Traumatic spondylolisthesis of the lower cervical spine is a serious injury that affects spinal cord function and even endangers the lives of patients. Its characteristics are as follows: 1) abnormal cervical spine alignment affects stability; 2) most vertebral segments with spondylolisthesis also exhibit disc injury or herniation, resulting in spinal cord compression or injury; and 3) varying losses of cervical intervertebral height and physiological curvature [11, 12]. The basic principles of treatment are restoration of the normal cervical alignment, complete decompression, restoration of intervertebral height and physiological curvature and reconstruction of immediate stability of the cervical spine [13]. Operation is the gold standard to cure traumatic spondylolisthesis of the axis. It is crucial to reduce pressure and restore the normal sequence of spinal stability to create conditions facilitating the recovery of neural function [14]. Traumatic spondylolisthesis of the axis can be caused by anterior cervical discectomy and distraction between vertebral bodies [15, 16]. Anterior surgery with less trauma, less bleeding and simple exposure can restore the normal cervical spine sequence, intervertebral height and physiological curvature, and it is characterised by high fusion rates, few fusion segments and guaranteed spinal activities [17, 18]. At the same time, it avoids secondary spinal cord injury that may be caused by postural changes during anterior and posterior surgeries [17, 18]. According to the study results after surgery, all cases of spondylolisthesis were completely reset, intervertebral bone grafts were fused and no loss of cervical intervertebral height and physiological curvature with good stability of the cervical spine was observed, consistent with previous results.
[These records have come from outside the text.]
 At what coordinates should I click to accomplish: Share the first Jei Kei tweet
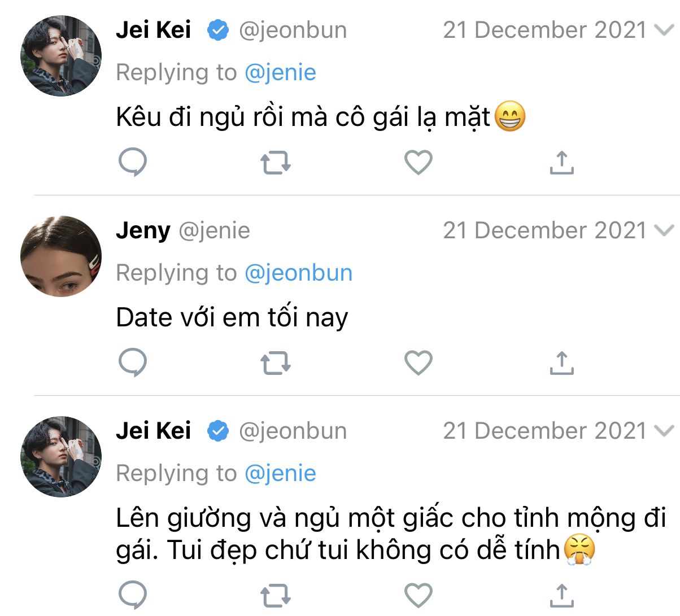coord(561,163)
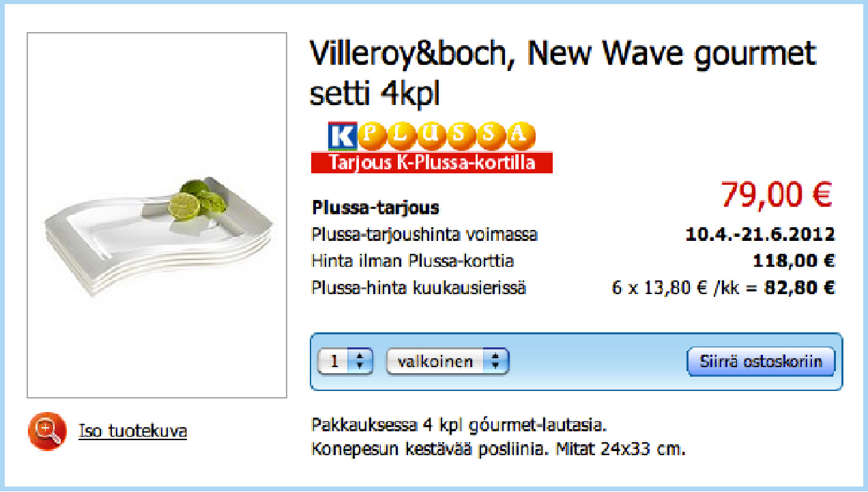Click the Pakkauksessa 4 kpl description line
The width and height of the screenshot is (868, 492).
click(459, 426)
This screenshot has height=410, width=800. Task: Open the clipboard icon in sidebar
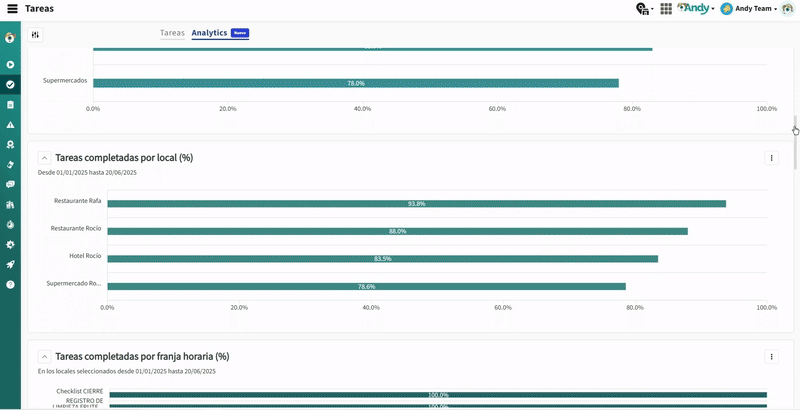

It would be combined with intervertebral disc injuries or herniations when Traumatic spondylolisthesis of the lower cervical spine occurred with compression mainly in the front of the spinal cord. Therefore, the surgery successfully accomplished direct decompression of the spinal cord, fully relieving the compression of the spinal cord, restoring the effective capacity of the cervical spinal canal and providing conditions for the recovery of neurological function[19]. In prior research, all patients had a better ASIA score after surgery, which is consistent with our results. This indicates that single anterior decompression, fixation and fusion can provide conditions for spinal cord functional recovery and a curative effect.
Anterior surgery is highly effective for correcting spinal cord decompression and facilitating the immediate recovery of cervical curvature. In addition, anterior intervertebral bone graft fusion can avoid the dysplasia of cervical curvature caused by secondary collapse of the injured intervertebral disc [6]. This study indicated that the recovery of the cervical sequence and physiological curvature is achieved through anterior surgery, but it is difficult to reset the rear facet fracture dislocation using this strategy. This surgery is also prone to aggravate the spinal cord damage caused by excessive intervertebral distraction, especially in cases of severe damage joint disorder. The anterior-posterior approach failed to reset one facet dislocation in this study, and thus, anterior surgery had a certain failure rate (2.04%). However, there were no secondary complications of spinal cord injury. We might add posterior surgery to reset facet fracture dislocation for normal articular process correspondence when anterior surgery fails.
However, there was less impact on the clinical curative effect if the dislocation was not reset. Two patients experienced postoperative discomfort when swallowing eased, but both cases were resolved within 6 months after surgery. It has been reported that bone graft displacement, prosthesis formation, hoarseness, cerebrospinal fluid leakage and other complications are common after anterior cervical surgery, and adjacent segment degeneration is accelerated [19]. However, in this study, there were no cases of epidural haematoma, aggravation of spinal cord injury, recurrent laryngeal nerve injury and tracheoesophageal fistula. During the follow-up period, there were no implant-related complications, such as loosening, fracture and internal fixation displacement.
This study had a few limitations. First, this was a retrospective study with a small sample size. Large-sample, multi-centre and randomised prospective studies are needed to verify its conclusions. This study lacked an evaluation of quality of life. The follow-up time was relatively short, and the long-term effects were not discussed.